Gabaloshan 09/04/2024
As Crônicas de Nárnia, ou O Evangelho Segundo C.S.Lewis
"O Evangelho Segundo C.S.Lewis." De fato esse seria o título mais honesto para esse livro, uma vez que ele não tem nenhum objetivo além de catequizar leitores e vender a visão de mundo religiosa e moralista do autor.
O problema não é apenas esse - antes fosse - , já que, além disso, é uma história mal escrita e incoerente. Os protagonistas são agraciados com conveniências e coincidências uma após a outra; crianças são presenteadas com escudos, arcos e espadas e as aprendem a usar magicamente de uma hora para a outra, chegando a duelar de igual pra igual com a Feiticeira, que é um ser milenar, que domina magia negra, etc. É o tipo de coisa que não da pra ler sem revirar os olhos. É tolo! Ser uma história infantil não é uma justificativa para isso. Alice no País das Maravilhas é ainda mais infantil e propositalmente incoerente, e mesmo assim tem muito mais coisa a dizer. Tolkien abraçou mitologia celta, nórdica e cristã; transmitiu suas crenças e valores, e ainda assim não perdeu a coerência.

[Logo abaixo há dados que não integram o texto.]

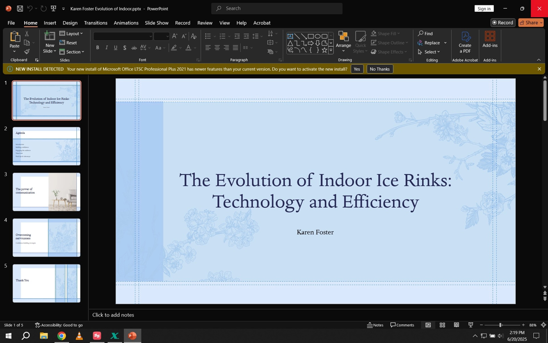Toggle Bold formatting
This screenshot has height=343, width=548.
point(98,48)
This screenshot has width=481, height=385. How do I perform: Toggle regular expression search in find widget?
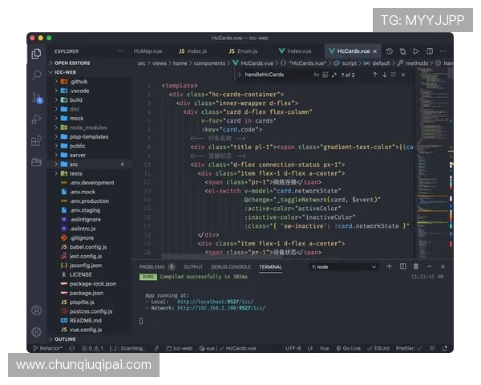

Há uma tentativa desesperada de transmitir valores, de parecer sábio, mas tudo soa artificial. "Pra quem não sabe onde vai, qualquer caminho serve," essa é a frase que o Gato de Cheshire diz para a Alice em um momento no livro de Lewis Carroll. Essa frase, solta despretensiosamente, possuí mais significado e profundidade do que qualquer coisa dita em As Crônicas de Nárnia.

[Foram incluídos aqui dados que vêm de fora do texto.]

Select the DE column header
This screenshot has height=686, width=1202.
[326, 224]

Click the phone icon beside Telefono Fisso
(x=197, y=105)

Seria uma perda de tempo nomear tudo o que não faz sentido nesse livro. Vou encerrar então, falando do que mais me incomodou. O autor pretendia transmitir a essência do cristianismo, especialmente para crianças, e as coisas ficam logo muito óbvias. Aslan é Jesus, e a Feiticeira, embora tenha sido dito que ela é Lilith, desempenha um papel de Satan. Quando ela vai ao encontro de Aslan, reivindicando o sangue de Edmundo (que representa a humanidade) é fácil de se lembrar do livro de Jó, quando Satan vai diante de Deus para confrontá-lo a respeito de seu servo.
E qual é a essência do cristianismo que o autor comunica? Pois bem! Daí segue um dos momentos mais esquisitos, pois o diálogo entre a Feiticeira e Aslan sugere que havia uma espécie de acordo, ou melhor, uma lei, que fazia com que todo traidor fosse levado por ela e oferecido como sacrifício. O engraçado disso é que isso não nos faz pensar no Diabo, mas sim no Deus do Velho Testamento. Era dele a lei. Era ele quem exigia sacrifício, foi ele que, desde o princípio, se alegrou com a oferta de sangue de Abel. Em outras palavras, a Feiticeira está muito mais perto do Deus bíblico do que de um Diabo de qualquer espécie. Ao menos é o que é possível concluir no evangelho do apóstolo C.S.Lewis.